01. Juli 2010: Pressekonferenz vor dem Viertelfinale gegen Argentinien. Schweinsteiger formuliert relativ harte Vorwürfe gegen die eigenwillige Art der argentinischen Mannschaft, die rund 50 argentinischen Journalisten im Saal sind leicht aufgebracht. Schweinsteiger erneuert seine Vorwürfe ungefragt noch zweimal, positioniert sich klar. In diesem Zusammenhang will er kein Diplomat sein, äußert frei seine Meinung und nimmt damit die Mannschaft mit in die Verantwortung.

03. Juli 2010: Zwei Tage später schlägt Deutschland Argentinien mit 4:0. Die Tore erzielen andere, Schweinsteiger aber macht sein bestes Spiel im DFB-Dress. "Nach Trashtalk vor dem Spiel lassen Deutschland und Schweinsteiger mit eindrucksvollem Kantersieg Taten folgen", titelt der "Boston Globe". Der kommende Halbfinalgegner Spanien zeigt große Ehrfurcht: "Die deutsche Nationalmannschaft ist eine perfekte Maschine.
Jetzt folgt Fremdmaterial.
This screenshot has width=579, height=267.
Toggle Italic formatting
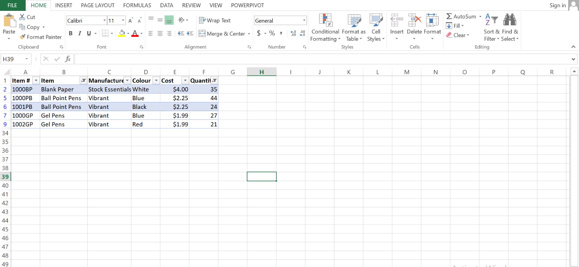tap(80, 33)
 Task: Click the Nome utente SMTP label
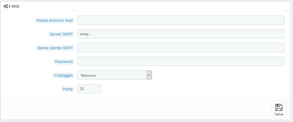(55, 48)
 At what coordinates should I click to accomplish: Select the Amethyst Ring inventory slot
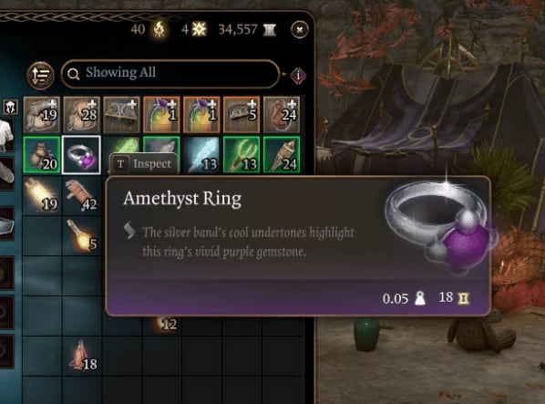81,155
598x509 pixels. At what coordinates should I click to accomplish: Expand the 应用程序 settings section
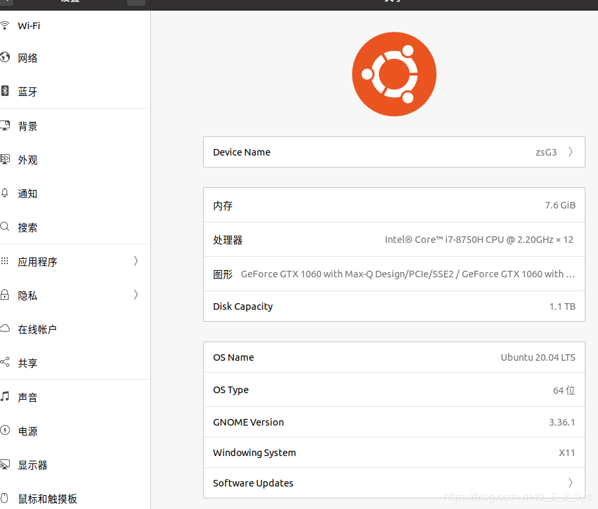pyautogui.click(x=136, y=261)
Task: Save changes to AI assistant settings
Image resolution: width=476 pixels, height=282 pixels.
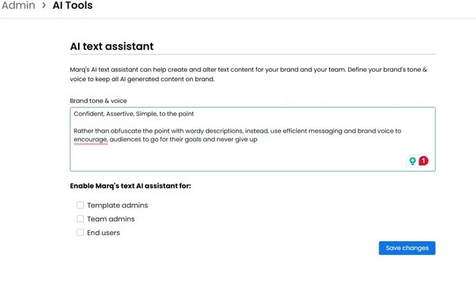Action: tap(407, 248)
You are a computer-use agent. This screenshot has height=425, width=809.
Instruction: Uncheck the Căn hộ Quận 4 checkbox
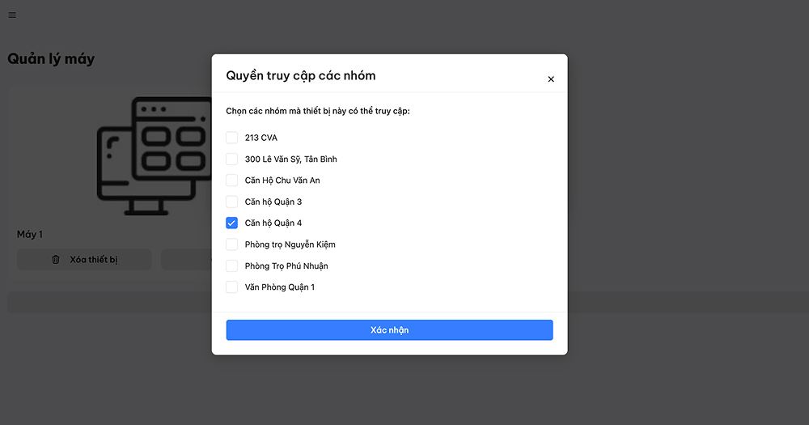[231, 223]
Gegen Argentinien hat sie eine herausragende Partie gespielt, mit Schweinsteiger als großem Crack", schreibt die "Marca".

Was auffällt: Seine mediale Präsenz während des Turniers beschränkt Schweinsteiger auf einige wenige Termine, er macht sich bewusst rar. Lediglich dem "Spiegel" gewährt er in den fünf Wochen ein längeres Interview. Ansonsten nimmt sich Schweinsteiger dezent zurück. Nach den beiden grandiosen Siegen gegen England und Argentinien läuft er beinahe wortlos durch die Mixed Zone, während die Mannschaftskollegen ausgiebig parlieren.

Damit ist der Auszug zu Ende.